- [Data under study]
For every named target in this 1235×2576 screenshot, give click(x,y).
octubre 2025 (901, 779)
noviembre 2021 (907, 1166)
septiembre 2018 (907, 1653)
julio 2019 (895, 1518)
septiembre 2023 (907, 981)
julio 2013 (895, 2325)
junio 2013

- [Exercise details]
Restate all of the entries exactly, please.

- [Response area]
For every named target in this 1235×2576 screenshot, give click(x,y).
octubre 2025 (901, 779)
noviembre 2021 (907, 1166)
septiembre 2018 (907, 1653)
julio 2019 (895, 1518)
septiembre 2023 (907, 981)
julio 2013 (895, 2325)
junio 2013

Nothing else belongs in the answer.